Logo Logo
Switch Language to German

Rohde, Franziska; Schusser, Benjamin; Hron, Tomas; Farkasova, Helena; Plachy, Jiri; Haertle, Sonja; Hejnar, Jiri; Elleder, Daniel and Kaspers, Bernd (2018): Characterization of Chicken Tumor Necrosis Factor-alpha, a Long Missed Cytokine in Birds. In: Frontiers in Immunology, Vol. 9, 605 [PDF, 2MB]


Tumor necrosis factor-alpha (TNF-alpha) is a pleiotropic cytokine playing critical roles in host defense and acute and chronic inflammation. It has been described in fish, amphibians, and mammals but was considered to be absent in the avian genomes. Here, we report on the identification and functional characterization of the avian ortholog. The chicken TNF-alpha (chTNF-alpha) is encoded by a highly GC-rich gene, whose product shares with its mammalian counterpart 45% homology in the extracellular part displaying the characteristic TNF homology domain.
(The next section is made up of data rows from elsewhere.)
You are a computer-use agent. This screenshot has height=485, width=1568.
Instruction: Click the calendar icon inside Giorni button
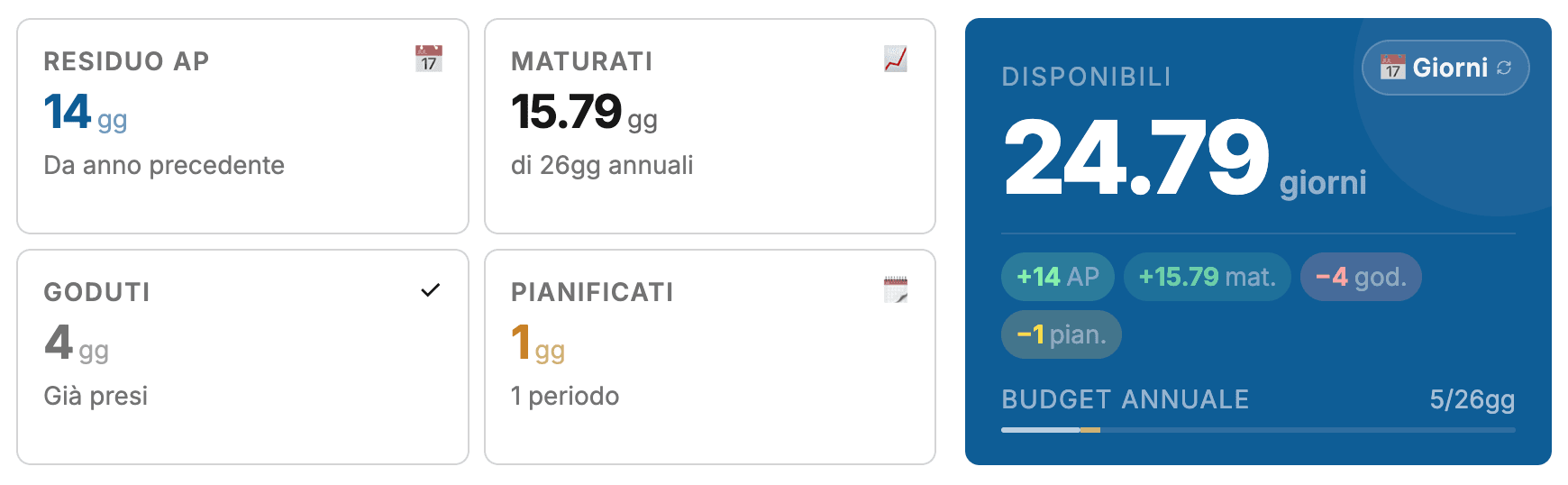pyautogui.click(x=1393, y=68)
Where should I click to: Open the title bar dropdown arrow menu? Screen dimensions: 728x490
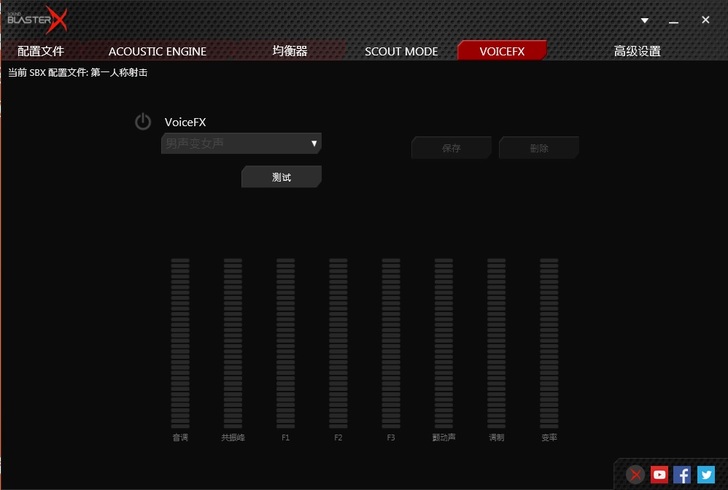tap(644, 19)
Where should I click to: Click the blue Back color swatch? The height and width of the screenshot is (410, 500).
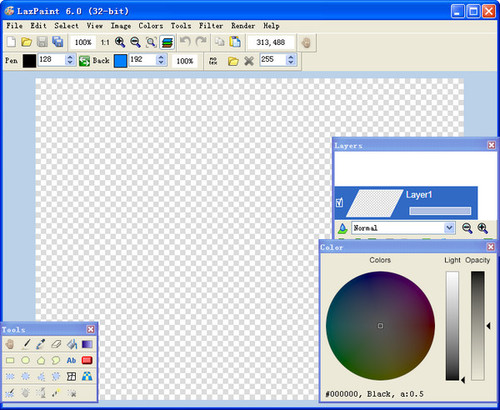pyautogui.click(x=120, y=61)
Orthologs of chTNF-alpha were identified in the genomes of 12 additional avian species including Palaeognathae and Neognathae, and the synteny of the closely adjacent loci with mammalian TNF-alpha orthologs was demonstrated in the crow (Corvus cornix) genome. In addition to chTNF-alpha, we obtained full sequences for homologs of TNF-alpha receptors 1 and 2 (TNFR1, TNFR2). chTNF-a mRNA is strongly induced by lipopolysaccharide (LPS) stimulation of monocyte derived, splenic and bone marrow macrophages, and significantly upregulated in splenic tissue in response to i.v. LPS treatment. Activation of T-lymphocytes by TCR crosslinking induces chTNF-alpha expression in CD4(+) but not in CD8(+) cells. To gain insights into its biological activity, we generated recombinant chTNF-alpha in eukaryotic and prokaryotic expression systems. Both, the full-length cytokine and the extracellular domain rapidly induced an NF kappa B-luciferase reporter in stably transfected CEC-32 reporter cells. Collectively, these data provide strong evidence for the existence of a fully functional TNF-alpha/TNF-alpha receptor system in birds thus filling a gap in our understanding of the evolution of cytokine systems.